▸ **EXERCISE BRIEF**: Print the lines below word for word, beginning with the first and ending with the line that holds "Image resolution: width=595", and skip every picture.

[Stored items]

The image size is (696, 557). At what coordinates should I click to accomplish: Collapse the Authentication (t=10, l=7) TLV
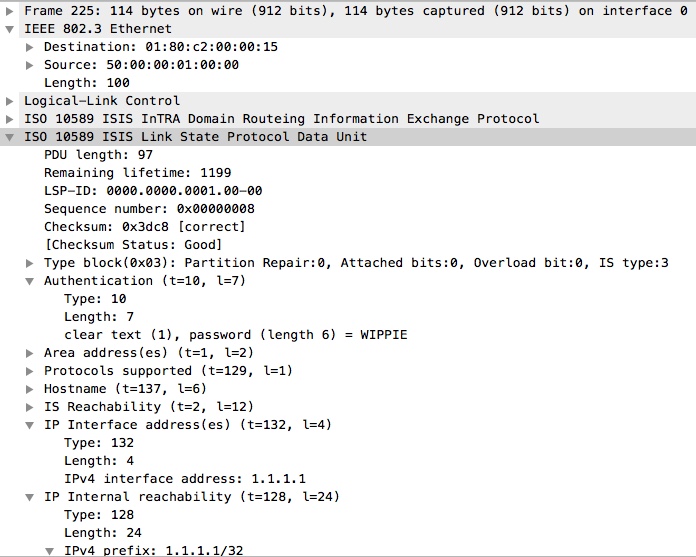pyautogui.click(x=30, y=281)
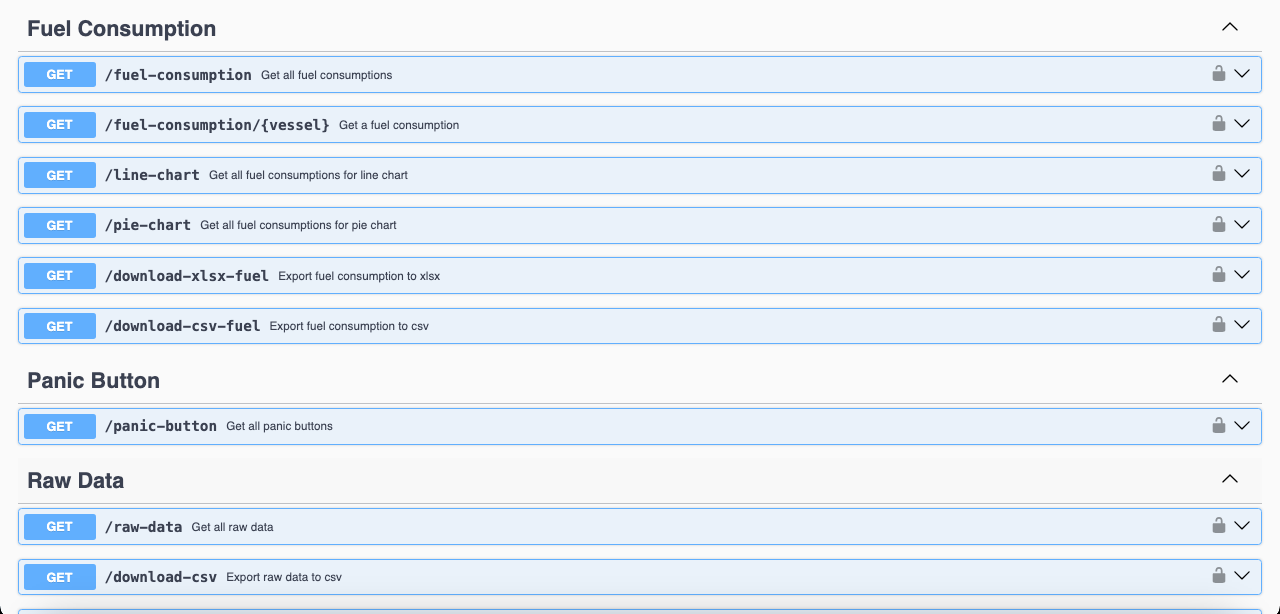Image resolution: width=1280 pixels, height=614 pixels.
Task: Click 'Export raw data to csv' description
Action: click(x=284, y=577)
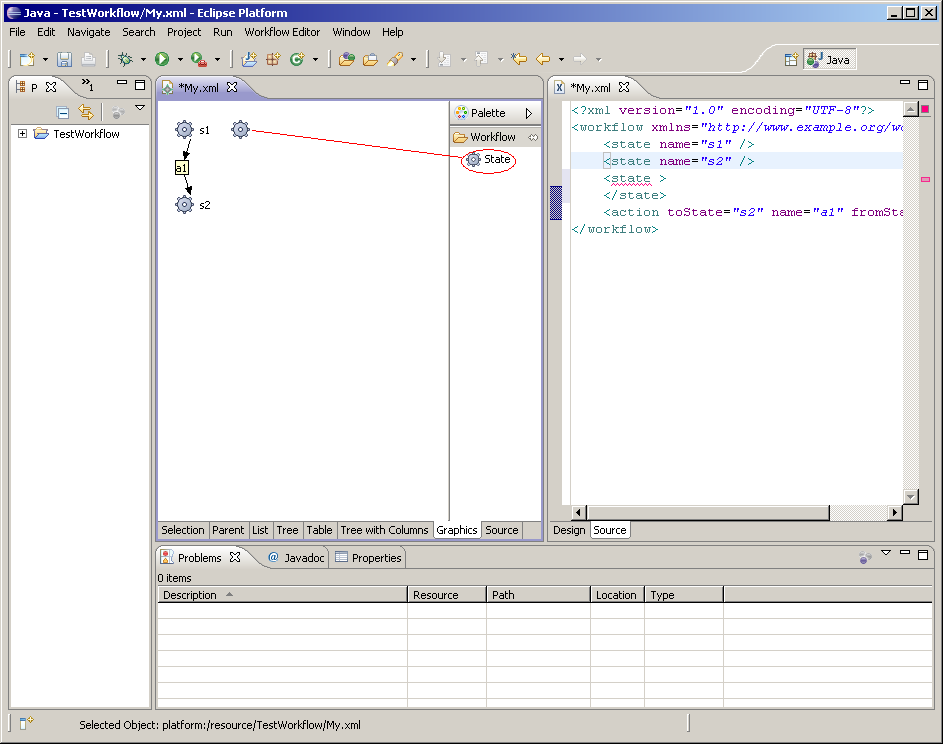Image resolution: width=943 pixels, height=744 pixels.
Task: Click the Save toolbar icon
Action: [64, 60]
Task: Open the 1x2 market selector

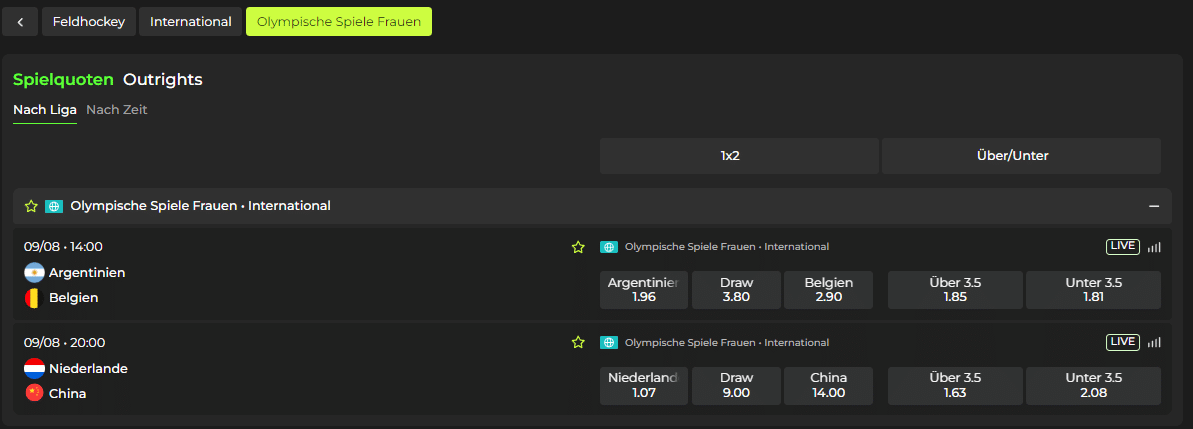Action: point(739,156)
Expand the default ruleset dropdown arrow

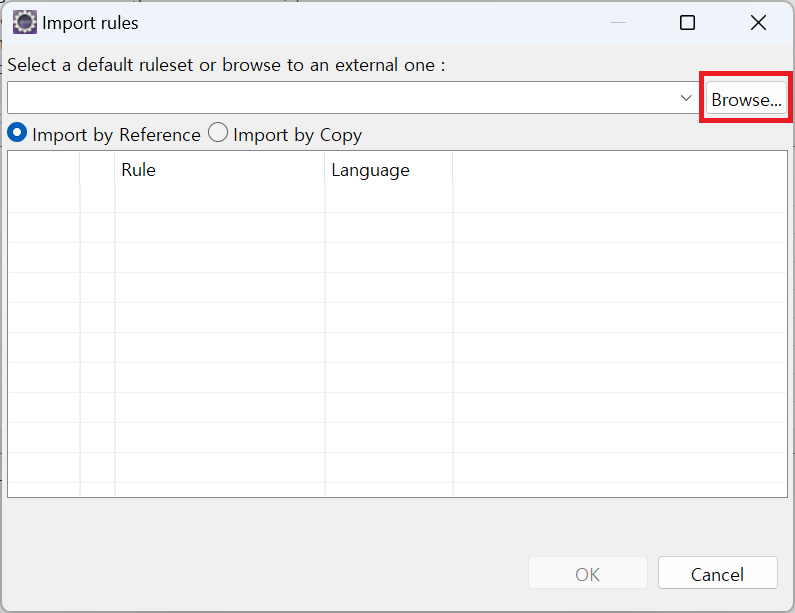[685, 98]
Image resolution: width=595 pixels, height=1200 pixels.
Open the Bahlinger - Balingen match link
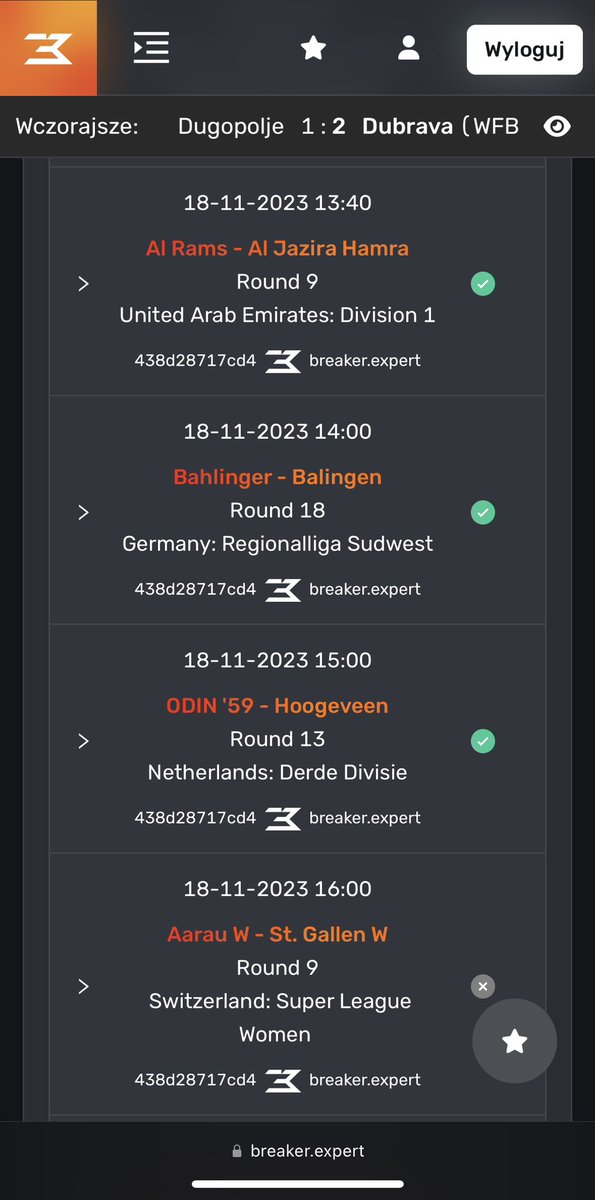pyautogui.click(x=277, y=478)
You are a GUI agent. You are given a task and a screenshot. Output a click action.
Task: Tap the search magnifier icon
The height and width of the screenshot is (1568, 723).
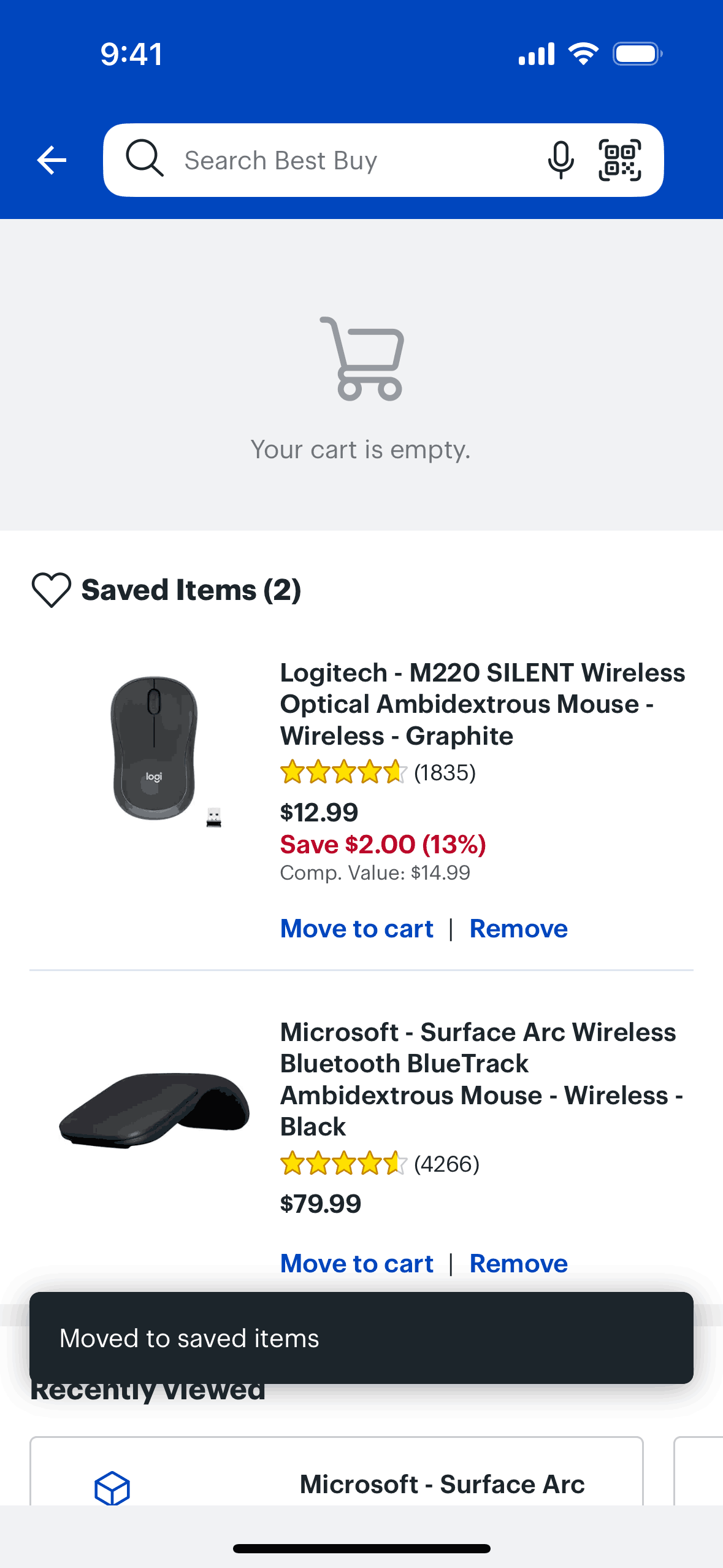point(145,159)
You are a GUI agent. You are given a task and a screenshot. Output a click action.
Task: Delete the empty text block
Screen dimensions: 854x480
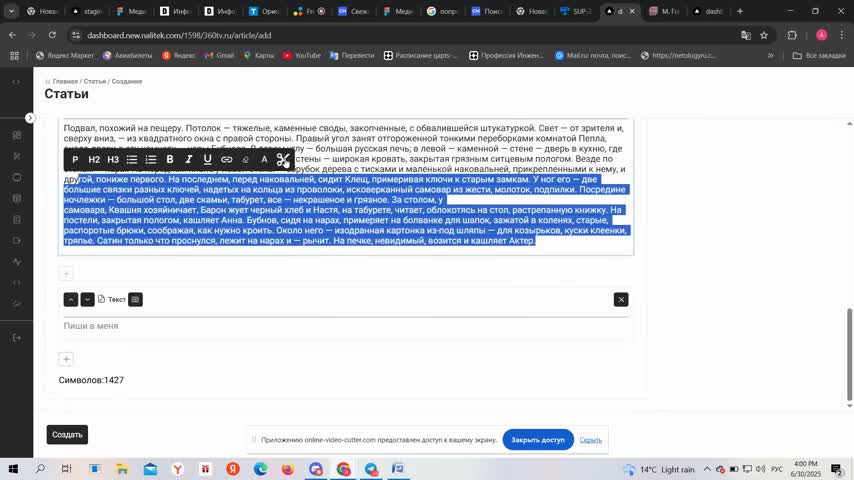click(x=621, y=299)

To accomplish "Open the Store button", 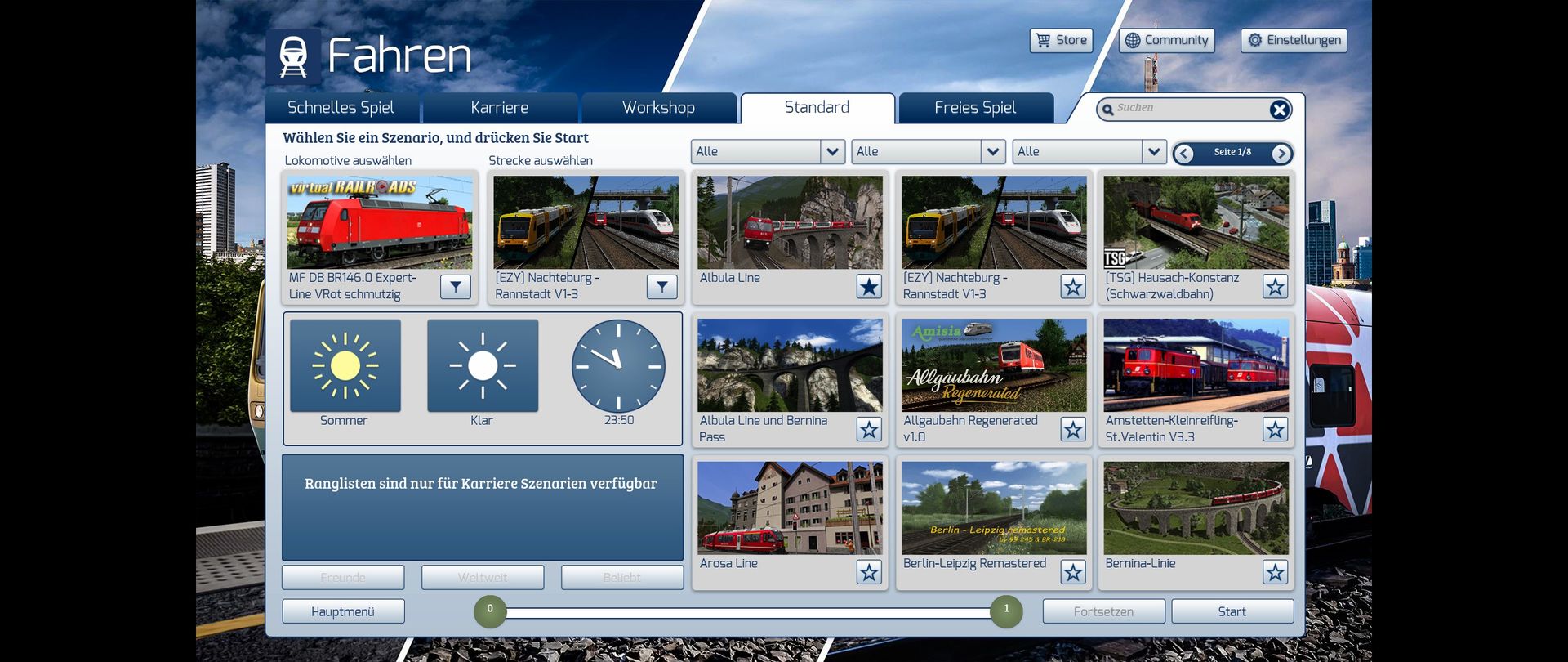I will pyautogui.click(x=1061, y=40).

▸ **ANSWER SECTION**:
The image size is (696, 557). At what coordinates should I click to accomplish: Collapse the Authentication (t=10, l=7) TLV
pyautogui.click(x=30, y=281)
Image resolution: width=1280 pixels, height=614 pixels.
Task: Click 'Export raw data to csv' description
Action: click(x=284, y=577)
Image resolution: width=943 pixels, height=744 pixels.
Task: Click the Save toolbar icon
Action: [64, 60]
Task: Open the 1x2 market selector

Action: point(739,156)
Expand the default ruleset dropdown arrow

[685, 98]
Image resolution: width=595 pixels, height=1200 pixels.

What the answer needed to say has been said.